Die Auseinandersetzung um die oppositionelle Rechtspresse in Nicaragua spitzt sich zu. Vizepräsident Sergio Ramirez ließ am Freitag wissen, daß gezielte Falschmeldungen strafrechtlich verfolgt würden. Die Rechtspostille 'La Prensa‘ - im Laufe der Zeit zum unverhüllten Sprachrohr der Reagan-Administration gemacht - bewegt sie sich aber mit ihrer Berichterstattung zunehmend an den Grenzen dessen, was ein Staat im Kriegszustand zu tolerieren bereit ist. So werden Eifersuchtsmorde an Oppositionspolitikern subtil zu politischen Attentaten hochstilisiert.

Zum jüngsten Eklat kam es, als das Blatt mit Aufmacher auf die Straße kam: „Drei der CUS mit AKA ermordet“. Die CUS ist ein oppositioneller Gewerkschaftsverband, der von den USA gesponsert wird, AK-47 ist die technische Bezeichnung für eine Kalaschnikow - die Standardwaffe der sandinistischen Armee.
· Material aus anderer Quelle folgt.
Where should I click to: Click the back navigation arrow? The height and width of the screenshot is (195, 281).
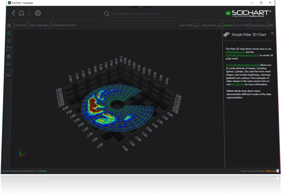click(x=13, y=13)
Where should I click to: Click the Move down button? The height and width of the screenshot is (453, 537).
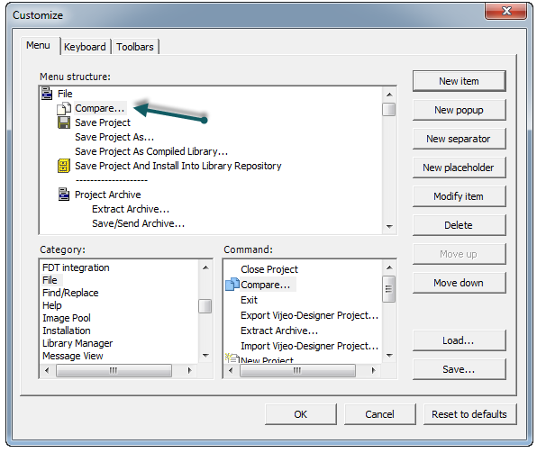coord(459,283)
Unter Berufung auf CUS-Generalsekretär Alvin Guthrie berichtete die Zeitung, die drei Gewerkschafter wären schon längere Zeit von Soldaten überwacht worden, bevor man sie erbarmungslos niedergeschossen habe.

Wie der Polizeichef der Region am nächsten Tag richtigstellte, habe es sich bei den Toten um einen Leutnant der Armee und einen zivilen Heeresangestellten gehandelt, die abends in einer Bar niedergeschossen wurden. Der dritte Tote war der Neffe der Wirtin, die den unbekannten Tätern ihre gesamte Barschaft aushändigen mußte. Die Hinterbliebenen gaben später zu Protokoll, daß bald nach dem Überfall Alvin Guthrie aufgetaucht sei, und beteuert hätte, die Ermordeten seien ohne Wissen ihrer Angehörigen seiner Gewerkschaft beigetreten. Gleichzeitig bot er Geld für die Bestattungskosten an, was die Familien entrüstet zurückwiesen.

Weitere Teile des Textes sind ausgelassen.